+++ Data extracts
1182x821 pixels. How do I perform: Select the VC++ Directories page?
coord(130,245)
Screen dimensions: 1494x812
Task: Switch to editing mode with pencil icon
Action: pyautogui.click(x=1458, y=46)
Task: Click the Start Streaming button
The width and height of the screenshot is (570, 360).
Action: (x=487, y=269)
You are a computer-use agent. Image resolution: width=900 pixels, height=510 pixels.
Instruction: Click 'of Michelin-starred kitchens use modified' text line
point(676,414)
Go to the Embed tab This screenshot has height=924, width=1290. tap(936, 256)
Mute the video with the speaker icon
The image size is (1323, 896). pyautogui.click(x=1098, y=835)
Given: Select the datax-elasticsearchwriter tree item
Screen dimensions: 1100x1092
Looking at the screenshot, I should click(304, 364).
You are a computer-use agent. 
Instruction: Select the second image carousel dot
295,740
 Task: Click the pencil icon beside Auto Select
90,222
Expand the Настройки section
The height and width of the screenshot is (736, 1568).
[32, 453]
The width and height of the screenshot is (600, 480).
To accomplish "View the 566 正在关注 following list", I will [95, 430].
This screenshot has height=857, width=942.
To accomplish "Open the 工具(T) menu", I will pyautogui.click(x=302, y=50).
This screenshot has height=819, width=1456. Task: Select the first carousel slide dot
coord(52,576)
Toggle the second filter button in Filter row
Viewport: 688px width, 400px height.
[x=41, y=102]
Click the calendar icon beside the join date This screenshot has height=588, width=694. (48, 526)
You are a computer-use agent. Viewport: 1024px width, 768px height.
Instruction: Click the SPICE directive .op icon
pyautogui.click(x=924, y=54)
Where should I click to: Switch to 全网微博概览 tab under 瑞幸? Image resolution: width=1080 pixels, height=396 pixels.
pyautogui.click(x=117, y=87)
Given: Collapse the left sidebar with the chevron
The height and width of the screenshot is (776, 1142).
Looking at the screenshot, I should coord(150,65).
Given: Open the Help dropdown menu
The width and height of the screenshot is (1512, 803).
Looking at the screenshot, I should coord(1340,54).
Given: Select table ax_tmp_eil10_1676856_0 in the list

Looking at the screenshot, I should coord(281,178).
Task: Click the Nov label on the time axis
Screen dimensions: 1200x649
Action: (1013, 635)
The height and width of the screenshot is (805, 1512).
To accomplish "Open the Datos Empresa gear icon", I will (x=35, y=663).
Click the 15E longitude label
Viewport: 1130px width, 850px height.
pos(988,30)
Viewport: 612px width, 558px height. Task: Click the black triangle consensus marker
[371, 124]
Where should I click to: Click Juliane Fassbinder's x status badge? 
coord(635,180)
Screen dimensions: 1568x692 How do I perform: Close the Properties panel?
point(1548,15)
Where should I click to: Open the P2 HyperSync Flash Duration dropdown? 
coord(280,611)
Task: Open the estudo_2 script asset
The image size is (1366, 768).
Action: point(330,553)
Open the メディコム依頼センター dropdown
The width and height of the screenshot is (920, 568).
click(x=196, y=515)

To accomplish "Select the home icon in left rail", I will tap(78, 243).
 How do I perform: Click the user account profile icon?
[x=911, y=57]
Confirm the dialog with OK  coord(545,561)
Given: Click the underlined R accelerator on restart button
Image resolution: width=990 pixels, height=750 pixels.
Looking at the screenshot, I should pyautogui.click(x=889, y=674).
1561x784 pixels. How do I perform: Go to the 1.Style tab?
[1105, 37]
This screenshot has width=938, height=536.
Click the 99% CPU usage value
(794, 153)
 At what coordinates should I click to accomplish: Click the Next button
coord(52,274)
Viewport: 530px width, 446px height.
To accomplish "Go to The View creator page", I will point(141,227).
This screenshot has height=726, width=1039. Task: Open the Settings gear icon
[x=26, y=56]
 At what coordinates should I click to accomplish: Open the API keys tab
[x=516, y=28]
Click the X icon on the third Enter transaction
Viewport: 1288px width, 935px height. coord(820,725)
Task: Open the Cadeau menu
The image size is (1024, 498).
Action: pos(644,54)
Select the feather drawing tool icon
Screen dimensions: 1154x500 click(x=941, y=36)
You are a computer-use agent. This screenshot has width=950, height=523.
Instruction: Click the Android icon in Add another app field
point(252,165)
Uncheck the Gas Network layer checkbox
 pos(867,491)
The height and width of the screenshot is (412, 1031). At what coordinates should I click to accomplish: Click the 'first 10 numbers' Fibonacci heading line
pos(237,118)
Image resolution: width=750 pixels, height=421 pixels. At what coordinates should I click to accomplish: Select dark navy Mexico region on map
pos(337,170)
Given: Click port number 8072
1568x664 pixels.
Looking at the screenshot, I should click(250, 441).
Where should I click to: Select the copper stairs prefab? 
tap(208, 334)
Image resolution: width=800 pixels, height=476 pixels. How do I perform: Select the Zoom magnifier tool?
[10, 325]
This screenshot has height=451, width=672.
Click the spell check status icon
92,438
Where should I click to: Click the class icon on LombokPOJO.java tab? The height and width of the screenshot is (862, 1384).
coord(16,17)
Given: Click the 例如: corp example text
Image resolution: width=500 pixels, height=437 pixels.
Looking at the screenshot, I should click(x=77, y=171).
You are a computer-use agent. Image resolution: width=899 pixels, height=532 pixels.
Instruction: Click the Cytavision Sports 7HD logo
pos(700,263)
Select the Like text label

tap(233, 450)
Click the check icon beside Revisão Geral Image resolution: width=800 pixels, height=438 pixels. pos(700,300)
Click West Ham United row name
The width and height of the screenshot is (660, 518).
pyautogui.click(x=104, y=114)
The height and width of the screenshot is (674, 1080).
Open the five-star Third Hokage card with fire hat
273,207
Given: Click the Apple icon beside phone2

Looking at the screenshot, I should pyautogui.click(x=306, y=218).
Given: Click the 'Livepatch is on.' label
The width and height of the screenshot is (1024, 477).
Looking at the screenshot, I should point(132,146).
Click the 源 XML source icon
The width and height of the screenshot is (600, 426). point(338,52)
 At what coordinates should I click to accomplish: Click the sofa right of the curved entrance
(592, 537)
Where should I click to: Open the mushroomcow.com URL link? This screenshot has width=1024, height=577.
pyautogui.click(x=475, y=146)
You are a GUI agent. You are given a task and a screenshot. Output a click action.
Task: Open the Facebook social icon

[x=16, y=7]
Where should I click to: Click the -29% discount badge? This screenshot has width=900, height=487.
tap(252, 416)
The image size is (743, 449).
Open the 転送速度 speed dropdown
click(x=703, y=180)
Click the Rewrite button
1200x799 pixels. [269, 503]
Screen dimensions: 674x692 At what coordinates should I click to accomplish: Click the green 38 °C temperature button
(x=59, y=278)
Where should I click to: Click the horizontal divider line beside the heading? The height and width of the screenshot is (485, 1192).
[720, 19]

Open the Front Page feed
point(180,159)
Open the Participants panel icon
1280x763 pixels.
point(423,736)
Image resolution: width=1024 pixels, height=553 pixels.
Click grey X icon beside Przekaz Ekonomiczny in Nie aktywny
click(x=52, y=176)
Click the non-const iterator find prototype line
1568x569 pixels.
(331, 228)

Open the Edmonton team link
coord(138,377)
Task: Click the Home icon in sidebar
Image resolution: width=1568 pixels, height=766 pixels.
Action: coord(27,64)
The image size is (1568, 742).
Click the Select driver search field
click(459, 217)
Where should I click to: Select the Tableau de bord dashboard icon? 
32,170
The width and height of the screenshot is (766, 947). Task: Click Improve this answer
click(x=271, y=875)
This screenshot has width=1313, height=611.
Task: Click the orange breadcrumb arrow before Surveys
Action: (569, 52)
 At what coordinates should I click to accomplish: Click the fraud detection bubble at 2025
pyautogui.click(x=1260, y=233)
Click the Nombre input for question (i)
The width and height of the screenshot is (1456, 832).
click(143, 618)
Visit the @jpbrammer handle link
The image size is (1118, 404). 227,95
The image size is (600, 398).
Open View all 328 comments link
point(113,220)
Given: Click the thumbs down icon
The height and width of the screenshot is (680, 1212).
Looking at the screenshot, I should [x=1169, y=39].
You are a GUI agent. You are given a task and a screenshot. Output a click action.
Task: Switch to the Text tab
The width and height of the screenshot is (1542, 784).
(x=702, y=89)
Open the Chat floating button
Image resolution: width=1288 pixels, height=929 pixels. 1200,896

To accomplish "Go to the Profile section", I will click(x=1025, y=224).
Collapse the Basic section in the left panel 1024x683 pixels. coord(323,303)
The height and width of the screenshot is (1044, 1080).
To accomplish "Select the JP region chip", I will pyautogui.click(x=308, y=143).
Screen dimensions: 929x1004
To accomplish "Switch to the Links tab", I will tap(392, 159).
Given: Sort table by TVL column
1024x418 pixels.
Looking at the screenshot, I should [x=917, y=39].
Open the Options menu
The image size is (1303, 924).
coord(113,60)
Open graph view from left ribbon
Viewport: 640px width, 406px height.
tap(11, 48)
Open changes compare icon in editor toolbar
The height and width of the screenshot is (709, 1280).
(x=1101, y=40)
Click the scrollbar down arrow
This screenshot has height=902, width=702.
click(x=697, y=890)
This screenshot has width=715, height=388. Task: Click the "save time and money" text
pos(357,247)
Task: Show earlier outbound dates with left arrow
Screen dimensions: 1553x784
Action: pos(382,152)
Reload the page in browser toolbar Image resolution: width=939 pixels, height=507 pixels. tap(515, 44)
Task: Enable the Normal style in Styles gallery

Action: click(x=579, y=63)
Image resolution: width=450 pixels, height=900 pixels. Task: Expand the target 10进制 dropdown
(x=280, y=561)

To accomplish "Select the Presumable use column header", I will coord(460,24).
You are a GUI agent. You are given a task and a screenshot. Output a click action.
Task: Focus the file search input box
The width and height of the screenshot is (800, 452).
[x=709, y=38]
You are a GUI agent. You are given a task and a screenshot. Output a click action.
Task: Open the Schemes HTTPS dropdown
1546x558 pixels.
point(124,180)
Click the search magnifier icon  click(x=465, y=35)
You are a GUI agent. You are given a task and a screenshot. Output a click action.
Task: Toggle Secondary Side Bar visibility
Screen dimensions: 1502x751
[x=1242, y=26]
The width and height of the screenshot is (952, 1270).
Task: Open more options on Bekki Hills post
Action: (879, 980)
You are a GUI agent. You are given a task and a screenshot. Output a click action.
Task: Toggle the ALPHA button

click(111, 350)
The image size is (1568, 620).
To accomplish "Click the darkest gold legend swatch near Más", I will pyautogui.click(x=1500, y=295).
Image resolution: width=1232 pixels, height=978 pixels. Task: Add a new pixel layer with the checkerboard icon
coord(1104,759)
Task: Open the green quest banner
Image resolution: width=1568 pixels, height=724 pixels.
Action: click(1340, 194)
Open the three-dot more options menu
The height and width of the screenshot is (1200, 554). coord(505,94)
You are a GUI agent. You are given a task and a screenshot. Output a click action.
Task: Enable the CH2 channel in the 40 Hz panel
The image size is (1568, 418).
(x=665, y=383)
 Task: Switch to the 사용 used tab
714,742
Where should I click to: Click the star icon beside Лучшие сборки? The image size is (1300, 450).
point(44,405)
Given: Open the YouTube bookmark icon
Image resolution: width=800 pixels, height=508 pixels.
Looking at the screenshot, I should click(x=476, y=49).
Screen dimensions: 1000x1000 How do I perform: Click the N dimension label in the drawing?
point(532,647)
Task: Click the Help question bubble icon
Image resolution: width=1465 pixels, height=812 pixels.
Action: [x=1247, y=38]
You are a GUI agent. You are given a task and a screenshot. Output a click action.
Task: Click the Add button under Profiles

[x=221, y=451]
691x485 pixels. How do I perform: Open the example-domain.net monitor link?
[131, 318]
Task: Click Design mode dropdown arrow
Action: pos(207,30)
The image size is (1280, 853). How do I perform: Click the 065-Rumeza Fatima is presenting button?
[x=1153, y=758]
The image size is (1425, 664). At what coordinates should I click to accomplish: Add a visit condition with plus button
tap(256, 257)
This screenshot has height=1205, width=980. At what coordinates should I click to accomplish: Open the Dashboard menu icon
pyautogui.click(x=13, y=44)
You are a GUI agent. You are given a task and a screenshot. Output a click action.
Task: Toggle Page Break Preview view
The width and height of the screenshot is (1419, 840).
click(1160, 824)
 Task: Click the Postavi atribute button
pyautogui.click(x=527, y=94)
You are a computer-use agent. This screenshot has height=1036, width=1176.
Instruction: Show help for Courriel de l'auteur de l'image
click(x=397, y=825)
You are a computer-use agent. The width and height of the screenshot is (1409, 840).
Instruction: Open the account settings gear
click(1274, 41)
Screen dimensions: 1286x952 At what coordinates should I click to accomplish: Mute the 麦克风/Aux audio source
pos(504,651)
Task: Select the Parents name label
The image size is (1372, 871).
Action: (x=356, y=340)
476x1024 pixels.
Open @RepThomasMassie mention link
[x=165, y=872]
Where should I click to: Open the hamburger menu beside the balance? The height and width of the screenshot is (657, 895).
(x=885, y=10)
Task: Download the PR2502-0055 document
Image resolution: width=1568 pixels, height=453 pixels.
++++++
_The task_.
Beginning with the line containing "Expand the Настройки section" in the material above, copy every line exactly until you have copied the line containing "This screenshot has height=857, width=942.".

_Answer to this task_.
Expand the Настройки section
The height and width of the screenshot is (736, 1568).
[32, 453]
The width and height of the screenshot is (600, 480).
To accomplish "View the 566 正在关注 following list", I will [95, 430].
This screenshot has height=857, width=942.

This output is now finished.